III> L'usage scolaire de l'échec scolaire

  • A quoi sert l'orientation par l'échec ? : elle accroit la pression sélective sur les élèves, bref il ne faut pas être orienté. Cette pression accrue permet au système scolaire de surmonter deux obstacles majeurs de son fonctionnement : - l'écart grandissant entre culture scolaire et son public (distance culture école/élève, usage utilitaire qui a détruit les motivations, savoirs scolaires éloignés de l'expérience commune...) - difficultés sociologiques (conduite de classe difficile, autorité larguée, refus de l'univers des adultes).
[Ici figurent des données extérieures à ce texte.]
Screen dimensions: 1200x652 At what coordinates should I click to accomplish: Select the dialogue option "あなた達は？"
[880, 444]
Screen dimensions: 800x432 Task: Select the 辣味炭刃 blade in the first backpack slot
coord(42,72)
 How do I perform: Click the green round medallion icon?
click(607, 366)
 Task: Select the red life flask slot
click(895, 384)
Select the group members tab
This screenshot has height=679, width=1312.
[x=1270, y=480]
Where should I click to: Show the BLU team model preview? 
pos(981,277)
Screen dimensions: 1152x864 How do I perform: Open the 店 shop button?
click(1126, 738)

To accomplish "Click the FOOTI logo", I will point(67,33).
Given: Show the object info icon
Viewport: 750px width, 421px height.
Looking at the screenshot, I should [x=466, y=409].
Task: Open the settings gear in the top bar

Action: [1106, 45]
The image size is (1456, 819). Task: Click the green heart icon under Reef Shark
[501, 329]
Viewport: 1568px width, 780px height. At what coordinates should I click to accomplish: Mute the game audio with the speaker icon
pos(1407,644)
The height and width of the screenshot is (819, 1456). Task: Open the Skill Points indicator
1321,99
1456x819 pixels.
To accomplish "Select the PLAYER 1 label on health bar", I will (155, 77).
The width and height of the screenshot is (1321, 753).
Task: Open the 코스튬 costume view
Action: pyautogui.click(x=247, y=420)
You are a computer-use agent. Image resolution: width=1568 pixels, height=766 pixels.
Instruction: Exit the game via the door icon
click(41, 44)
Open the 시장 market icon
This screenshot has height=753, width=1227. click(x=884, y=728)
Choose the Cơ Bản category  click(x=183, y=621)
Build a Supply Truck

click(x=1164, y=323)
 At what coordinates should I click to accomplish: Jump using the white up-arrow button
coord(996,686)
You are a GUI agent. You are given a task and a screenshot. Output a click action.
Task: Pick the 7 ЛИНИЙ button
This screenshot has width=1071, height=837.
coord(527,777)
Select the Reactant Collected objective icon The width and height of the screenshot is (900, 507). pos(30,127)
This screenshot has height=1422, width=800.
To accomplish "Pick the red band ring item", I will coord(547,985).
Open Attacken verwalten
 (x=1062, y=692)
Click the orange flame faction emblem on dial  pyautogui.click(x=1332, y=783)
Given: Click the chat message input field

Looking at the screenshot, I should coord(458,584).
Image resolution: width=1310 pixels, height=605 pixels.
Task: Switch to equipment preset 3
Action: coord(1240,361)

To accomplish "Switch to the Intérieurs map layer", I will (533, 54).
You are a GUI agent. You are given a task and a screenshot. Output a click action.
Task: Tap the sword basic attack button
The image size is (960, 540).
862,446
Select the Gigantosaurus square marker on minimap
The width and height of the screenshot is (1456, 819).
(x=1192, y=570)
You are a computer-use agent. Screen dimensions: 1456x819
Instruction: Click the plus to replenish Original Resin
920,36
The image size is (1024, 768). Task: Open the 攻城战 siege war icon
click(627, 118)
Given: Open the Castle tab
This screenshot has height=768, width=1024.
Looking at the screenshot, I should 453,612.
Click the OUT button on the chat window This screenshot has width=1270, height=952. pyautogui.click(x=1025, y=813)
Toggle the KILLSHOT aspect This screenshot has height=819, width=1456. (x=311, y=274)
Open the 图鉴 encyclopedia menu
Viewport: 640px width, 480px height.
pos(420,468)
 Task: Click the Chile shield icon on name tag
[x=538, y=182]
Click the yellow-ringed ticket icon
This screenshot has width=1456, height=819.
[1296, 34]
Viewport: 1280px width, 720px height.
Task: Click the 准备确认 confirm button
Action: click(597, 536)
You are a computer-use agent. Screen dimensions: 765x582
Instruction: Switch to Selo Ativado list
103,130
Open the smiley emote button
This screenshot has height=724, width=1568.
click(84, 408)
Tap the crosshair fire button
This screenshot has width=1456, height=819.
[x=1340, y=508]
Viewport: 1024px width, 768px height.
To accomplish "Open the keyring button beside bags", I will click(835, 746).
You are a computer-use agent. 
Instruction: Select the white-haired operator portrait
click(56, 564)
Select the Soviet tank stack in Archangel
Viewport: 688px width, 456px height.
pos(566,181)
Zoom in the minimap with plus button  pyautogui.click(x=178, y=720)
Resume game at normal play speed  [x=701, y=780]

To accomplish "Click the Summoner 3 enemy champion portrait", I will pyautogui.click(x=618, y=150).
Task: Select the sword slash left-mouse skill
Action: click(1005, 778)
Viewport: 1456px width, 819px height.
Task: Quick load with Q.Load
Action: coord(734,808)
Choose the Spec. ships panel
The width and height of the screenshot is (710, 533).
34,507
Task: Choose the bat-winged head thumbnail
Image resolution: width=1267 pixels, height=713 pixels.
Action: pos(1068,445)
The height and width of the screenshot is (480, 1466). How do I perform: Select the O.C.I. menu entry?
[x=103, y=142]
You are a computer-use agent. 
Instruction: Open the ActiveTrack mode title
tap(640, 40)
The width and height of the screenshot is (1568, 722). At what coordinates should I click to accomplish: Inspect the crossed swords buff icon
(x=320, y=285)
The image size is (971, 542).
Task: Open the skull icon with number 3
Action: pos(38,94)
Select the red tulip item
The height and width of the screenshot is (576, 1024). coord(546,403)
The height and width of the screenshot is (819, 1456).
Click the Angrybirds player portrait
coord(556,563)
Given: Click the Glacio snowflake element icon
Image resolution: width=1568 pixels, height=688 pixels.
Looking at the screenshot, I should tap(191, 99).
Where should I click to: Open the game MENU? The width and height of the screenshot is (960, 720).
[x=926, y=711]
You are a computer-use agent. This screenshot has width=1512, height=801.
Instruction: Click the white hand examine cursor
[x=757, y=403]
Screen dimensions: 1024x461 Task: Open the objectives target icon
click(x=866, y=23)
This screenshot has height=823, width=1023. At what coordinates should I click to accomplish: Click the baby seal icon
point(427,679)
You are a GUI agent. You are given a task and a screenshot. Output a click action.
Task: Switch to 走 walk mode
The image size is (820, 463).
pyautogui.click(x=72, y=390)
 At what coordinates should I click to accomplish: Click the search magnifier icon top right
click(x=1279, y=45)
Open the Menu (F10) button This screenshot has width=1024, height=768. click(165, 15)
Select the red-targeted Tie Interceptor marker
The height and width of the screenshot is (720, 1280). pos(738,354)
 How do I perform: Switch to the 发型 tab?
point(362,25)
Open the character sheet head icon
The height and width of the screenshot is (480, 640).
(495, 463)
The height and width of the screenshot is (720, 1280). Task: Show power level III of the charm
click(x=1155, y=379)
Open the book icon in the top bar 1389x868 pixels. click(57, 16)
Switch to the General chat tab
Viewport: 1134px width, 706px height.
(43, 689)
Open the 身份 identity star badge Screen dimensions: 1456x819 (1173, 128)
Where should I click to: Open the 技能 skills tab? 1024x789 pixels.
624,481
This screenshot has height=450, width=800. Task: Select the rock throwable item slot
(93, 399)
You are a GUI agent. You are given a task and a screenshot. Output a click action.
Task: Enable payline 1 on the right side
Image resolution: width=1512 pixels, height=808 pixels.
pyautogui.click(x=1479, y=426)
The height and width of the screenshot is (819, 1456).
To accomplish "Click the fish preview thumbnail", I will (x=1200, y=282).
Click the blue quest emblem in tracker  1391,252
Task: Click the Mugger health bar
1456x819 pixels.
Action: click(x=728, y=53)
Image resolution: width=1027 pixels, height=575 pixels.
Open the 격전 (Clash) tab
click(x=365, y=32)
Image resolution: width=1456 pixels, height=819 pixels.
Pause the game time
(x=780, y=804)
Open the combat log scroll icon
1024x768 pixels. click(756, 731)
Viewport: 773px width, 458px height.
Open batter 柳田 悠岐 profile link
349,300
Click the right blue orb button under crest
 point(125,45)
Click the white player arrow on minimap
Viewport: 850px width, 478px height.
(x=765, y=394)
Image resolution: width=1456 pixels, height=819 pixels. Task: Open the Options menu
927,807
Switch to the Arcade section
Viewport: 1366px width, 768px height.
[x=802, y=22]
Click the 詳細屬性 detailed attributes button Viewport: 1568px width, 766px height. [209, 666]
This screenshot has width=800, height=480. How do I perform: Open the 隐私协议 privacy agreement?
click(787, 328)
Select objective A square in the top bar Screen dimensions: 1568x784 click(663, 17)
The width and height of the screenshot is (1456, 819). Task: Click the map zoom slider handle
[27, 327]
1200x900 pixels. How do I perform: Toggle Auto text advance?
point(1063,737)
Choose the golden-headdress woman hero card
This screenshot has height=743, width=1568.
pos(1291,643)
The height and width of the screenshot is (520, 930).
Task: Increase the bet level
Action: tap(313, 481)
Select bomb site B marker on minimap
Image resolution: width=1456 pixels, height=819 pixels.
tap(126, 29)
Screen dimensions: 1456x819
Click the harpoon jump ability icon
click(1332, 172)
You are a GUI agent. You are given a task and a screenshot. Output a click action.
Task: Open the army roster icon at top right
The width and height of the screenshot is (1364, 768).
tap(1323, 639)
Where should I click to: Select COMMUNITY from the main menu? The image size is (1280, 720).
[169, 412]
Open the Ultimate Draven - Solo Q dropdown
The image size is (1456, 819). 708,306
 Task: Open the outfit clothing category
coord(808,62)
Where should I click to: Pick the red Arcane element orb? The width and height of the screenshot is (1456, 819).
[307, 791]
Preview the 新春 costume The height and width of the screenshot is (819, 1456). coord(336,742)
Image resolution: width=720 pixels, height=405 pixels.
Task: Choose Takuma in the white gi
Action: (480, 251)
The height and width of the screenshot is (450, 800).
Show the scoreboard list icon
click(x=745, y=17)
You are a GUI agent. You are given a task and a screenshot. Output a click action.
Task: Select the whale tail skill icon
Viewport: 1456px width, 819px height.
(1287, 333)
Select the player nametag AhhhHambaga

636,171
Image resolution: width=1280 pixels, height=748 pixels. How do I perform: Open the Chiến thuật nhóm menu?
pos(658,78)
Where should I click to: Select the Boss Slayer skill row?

Donc la crainte de l'orientation est une relation de pouvoir, de pression, sur les élèves.
  • Le paradoxe de l'orientation prolongée : Réforme de 1980 mieux comprise ainsi (seconde de détermination). Une analyse optimiste pourrait la présenter comme un refus de ségrégation précoce, une lutte contre l'échec scolaire. Une autre plus pessimiste pourrait présenter cette réforme comme une année supplémentaire pour sélectionner encore plus les élèves, il faut retarder le moment ou l'échec est définitivement sanctionné. " La pression exercée sur les élèves ronge, de l'intérieur, la formation dont elle prétend garantir le niveau. Bel effet pervers d'un effet lui même pervers ! ".

CONCLUSION : La voie étroite ...

Il semble en effet que dans une société qui présente simultanément les deux caractères d'une forte hiérarchisation
et d'un lien étroit entre réussite scolaire et réussite sociale, il ne puisse avoir d'orientation que par l'échec...
Ne peut on rien tenter? si : il faut réduire les inégalités sociales, il faut desserrer le lien diplôme - position sociale ainsi que celui entre succès scolaire et réussite sociale: rendre réparables les échecs scolaires, arréter de prôner une seule et même section élite, insister sur la "formation commune de base".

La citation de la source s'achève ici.